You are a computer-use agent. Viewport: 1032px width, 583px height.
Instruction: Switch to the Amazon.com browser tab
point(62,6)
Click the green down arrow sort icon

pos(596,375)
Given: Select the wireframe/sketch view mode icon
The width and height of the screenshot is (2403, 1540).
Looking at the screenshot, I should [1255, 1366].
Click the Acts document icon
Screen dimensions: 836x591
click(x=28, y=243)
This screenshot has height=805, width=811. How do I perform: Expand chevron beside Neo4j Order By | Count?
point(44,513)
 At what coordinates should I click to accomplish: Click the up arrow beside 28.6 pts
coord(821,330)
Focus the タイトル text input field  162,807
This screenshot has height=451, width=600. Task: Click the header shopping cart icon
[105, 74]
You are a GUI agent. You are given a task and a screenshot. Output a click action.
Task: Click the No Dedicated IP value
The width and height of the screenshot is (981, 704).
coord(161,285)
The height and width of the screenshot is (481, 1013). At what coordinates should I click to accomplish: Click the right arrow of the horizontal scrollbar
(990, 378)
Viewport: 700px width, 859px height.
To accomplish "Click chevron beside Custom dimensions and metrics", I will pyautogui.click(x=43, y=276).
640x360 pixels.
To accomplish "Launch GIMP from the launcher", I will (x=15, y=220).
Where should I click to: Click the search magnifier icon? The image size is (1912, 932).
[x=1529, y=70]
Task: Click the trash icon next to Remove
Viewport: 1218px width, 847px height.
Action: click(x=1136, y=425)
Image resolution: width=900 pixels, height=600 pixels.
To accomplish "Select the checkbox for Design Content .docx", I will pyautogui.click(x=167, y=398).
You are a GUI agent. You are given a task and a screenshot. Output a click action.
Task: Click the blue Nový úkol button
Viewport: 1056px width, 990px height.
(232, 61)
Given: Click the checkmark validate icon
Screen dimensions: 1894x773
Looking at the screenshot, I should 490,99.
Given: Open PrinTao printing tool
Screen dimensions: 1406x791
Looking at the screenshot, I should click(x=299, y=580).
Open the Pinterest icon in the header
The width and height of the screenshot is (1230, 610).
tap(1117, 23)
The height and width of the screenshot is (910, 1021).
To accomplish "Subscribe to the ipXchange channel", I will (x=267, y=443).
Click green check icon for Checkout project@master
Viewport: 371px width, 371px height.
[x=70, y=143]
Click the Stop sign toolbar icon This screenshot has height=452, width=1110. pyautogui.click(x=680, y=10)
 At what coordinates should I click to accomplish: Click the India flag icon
══════
### Assignment
Going through the entries, return every line holding the word "will".

### Answer space
To accomplish "Click chevron beside Custom dimensions and metrics", I will pyautogui.click(x=43, y=276).
To accomplish "Launch GIMP from the launcher", I will (x=15, y=220).
To accomplish "Select the checkbox for Design Content .docx", I will pyautogui.click(x=167, y=398).
To accomplish "Subscribe to the ipXchange channel", I will (x=267, y=443).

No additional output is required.